In this particular case it also looks like they’ve changed or updated their login page and are now showing me a security picture of a die and a comment that says 1997 Chevy.

This leads me to wonder if the login is fucked up or if someone has been playing around at stealing my account. Neither would surprise me with California EDD.

As an aside, I’ve applied to work for California EDD on several occasions since it’s obvious they could use someone testing their shitty software. They, like every single other potential employer, promptly ignored my application.

Honestly, at this point I’d be happy with a response from any potential employer that said literally, “Fuck off you piece of shit!” At least then I’d know where I stood.

While EDD was sending me money, I felt compelled to respond to their shit. Technically since they were paying me, I considered myself an employee. But now that they’re not sending me money, and I’m still unemployed…

I’m much less inclined to go out of my way to deal with them.

I’ll wait another 30 minutes and try again. If I still am unable to log into the web site I’ll have to decide to ignore them, or contact my state representative’s office. In the past the representative’s office has been the only way to make headway with the EDD.
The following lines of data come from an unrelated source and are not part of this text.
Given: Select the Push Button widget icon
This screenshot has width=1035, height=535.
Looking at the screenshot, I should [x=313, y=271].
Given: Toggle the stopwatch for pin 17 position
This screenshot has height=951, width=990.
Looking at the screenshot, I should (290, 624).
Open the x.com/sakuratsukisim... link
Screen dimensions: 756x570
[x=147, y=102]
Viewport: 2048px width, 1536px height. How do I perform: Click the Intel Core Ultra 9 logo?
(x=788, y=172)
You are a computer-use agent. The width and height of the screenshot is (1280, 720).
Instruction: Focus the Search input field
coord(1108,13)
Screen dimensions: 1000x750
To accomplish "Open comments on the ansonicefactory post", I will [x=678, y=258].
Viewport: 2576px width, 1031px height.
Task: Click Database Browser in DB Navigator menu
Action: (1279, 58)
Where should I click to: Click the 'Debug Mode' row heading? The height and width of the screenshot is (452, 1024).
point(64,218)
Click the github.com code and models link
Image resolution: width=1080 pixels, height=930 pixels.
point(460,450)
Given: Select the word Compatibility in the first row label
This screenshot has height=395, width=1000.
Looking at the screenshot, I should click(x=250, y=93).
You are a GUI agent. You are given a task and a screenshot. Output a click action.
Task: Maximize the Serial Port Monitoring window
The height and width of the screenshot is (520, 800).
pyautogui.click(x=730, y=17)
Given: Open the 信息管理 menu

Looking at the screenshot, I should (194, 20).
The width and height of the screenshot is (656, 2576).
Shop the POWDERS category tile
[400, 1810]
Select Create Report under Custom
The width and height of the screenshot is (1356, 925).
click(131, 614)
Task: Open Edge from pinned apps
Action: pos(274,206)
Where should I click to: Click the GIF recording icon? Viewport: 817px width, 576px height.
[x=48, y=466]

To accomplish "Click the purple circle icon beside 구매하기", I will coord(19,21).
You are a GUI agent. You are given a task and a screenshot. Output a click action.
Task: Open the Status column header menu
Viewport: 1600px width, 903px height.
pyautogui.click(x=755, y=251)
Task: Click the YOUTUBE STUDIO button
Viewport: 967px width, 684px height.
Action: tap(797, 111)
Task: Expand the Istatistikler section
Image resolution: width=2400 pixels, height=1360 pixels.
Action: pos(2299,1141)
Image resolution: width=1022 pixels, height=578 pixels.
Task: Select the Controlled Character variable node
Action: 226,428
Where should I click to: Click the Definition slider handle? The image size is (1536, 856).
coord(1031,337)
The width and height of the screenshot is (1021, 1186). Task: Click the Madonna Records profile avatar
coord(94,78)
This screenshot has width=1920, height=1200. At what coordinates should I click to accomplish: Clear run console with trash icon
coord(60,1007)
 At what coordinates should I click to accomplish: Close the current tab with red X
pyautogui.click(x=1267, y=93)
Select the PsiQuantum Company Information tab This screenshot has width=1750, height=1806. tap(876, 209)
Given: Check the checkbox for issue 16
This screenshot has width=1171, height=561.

I hate having to involve them in this bullshit but I may have no choice.

Gee Thanks Joe!

So as has been stated, I’ve been looking for a job for 2 years. I was laid off from my previous job due to outsourcing in Aug of 2019. Just in time for COVID Yea!

Throughout 2020 I applied for various jobs in my field that process has continued into 2021, with no positive results.

With over 30 years experience in technology and software testing I’m apparently unemployable. That’s not whining, it’s just a statement of fact.

Way back in the day, I demonstrated that I had a high aptitude for technology and computers. I was literally hired out of a junior college and never went back to finish a degree. That’s on me I admit it.

The fact is most of what was being taught in colleges had zero relevance to what I was actually doing because the colleges were teaching technology that was already 5 -10 years out of date and I consistently found myself on the bleeding edge of new technology.

There was little incentive or indeed value to paying for knowledge that was irrelevant. You see, my pragmatism dictates that knowledge is useful, a piece of paper proving my indebtedness, less so.

New hardware, new software, new languages, new technology was coming out every month. It was all most of us could to just to keep up within the companies we were working for.

While all this was going on, there were the innumerable layoffs, mergers, and acquisitions that made someone like me have a resume that looked like I couldn’t keep a job.

That assumption is completely false, but as time moved on and younger HR people came into the industry, they were applying all their college knowledge to my resume and frankly there was a significant disconnect.

Over time it got harder and harder to find a job, but I persevered and remained gainfully employed.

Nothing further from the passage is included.